Pull out each of the lines below that contains the string "accomplish", copying every one in full.
==== SUPPLIED DATA ====
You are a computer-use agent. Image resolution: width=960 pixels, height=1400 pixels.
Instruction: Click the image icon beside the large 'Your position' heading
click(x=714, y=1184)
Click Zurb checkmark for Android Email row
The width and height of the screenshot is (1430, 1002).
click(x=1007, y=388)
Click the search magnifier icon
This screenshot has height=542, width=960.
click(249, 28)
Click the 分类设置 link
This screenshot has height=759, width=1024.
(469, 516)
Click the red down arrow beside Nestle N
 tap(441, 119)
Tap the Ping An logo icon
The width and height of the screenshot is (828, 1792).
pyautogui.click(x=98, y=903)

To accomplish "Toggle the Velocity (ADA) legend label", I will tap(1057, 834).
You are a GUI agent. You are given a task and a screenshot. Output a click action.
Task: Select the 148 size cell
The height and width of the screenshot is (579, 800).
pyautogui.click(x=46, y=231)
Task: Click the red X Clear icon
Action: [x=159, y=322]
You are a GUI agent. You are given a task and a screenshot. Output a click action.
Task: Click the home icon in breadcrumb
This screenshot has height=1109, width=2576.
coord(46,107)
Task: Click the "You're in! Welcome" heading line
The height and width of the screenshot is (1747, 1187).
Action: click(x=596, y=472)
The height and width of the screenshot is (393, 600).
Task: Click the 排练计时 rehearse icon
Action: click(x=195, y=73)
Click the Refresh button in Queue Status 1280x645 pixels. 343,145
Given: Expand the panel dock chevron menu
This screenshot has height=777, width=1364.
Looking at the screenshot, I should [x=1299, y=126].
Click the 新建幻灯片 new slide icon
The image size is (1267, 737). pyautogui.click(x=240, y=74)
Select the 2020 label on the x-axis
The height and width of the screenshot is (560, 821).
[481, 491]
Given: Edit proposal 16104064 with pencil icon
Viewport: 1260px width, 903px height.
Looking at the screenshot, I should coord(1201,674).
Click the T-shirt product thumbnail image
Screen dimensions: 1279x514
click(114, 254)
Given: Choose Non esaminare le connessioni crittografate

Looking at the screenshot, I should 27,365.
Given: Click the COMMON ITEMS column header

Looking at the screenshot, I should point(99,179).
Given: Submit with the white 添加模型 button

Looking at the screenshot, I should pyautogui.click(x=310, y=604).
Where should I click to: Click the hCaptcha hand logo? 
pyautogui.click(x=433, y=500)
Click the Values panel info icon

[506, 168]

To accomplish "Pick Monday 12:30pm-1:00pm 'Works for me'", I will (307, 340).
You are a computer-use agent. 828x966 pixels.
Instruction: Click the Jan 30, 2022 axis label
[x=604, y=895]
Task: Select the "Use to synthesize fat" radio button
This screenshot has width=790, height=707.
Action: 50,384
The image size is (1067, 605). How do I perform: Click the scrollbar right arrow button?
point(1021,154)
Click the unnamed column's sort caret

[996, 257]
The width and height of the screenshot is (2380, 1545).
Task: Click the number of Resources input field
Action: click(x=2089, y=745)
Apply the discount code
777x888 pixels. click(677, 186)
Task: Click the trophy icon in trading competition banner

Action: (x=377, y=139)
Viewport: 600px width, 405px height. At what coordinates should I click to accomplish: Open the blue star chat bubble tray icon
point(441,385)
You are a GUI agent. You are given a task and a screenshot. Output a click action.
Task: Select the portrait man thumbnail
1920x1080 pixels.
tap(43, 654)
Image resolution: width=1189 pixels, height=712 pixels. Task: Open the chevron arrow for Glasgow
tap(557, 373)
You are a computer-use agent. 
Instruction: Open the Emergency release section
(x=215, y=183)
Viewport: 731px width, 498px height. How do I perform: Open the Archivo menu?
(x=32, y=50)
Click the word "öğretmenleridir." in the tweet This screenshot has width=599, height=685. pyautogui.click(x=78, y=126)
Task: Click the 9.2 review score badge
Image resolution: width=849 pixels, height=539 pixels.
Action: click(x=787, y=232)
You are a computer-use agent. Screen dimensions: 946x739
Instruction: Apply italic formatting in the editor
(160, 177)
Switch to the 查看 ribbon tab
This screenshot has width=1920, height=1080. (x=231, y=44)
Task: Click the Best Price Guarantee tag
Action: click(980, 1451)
====
* [OUTPUT FOR THIS TASK]:
To accomplish "Toggle the Velocity (ADA) legend label", I will tap(1057, 834).
To accomplish "Pick Monday 12:30pm-1:00pm 'Works for me'", I will (307, 340).
Viewport: 600px width, 405px height. At what coordinates should I click to accomplish: Open the blue star chat bubble tray icon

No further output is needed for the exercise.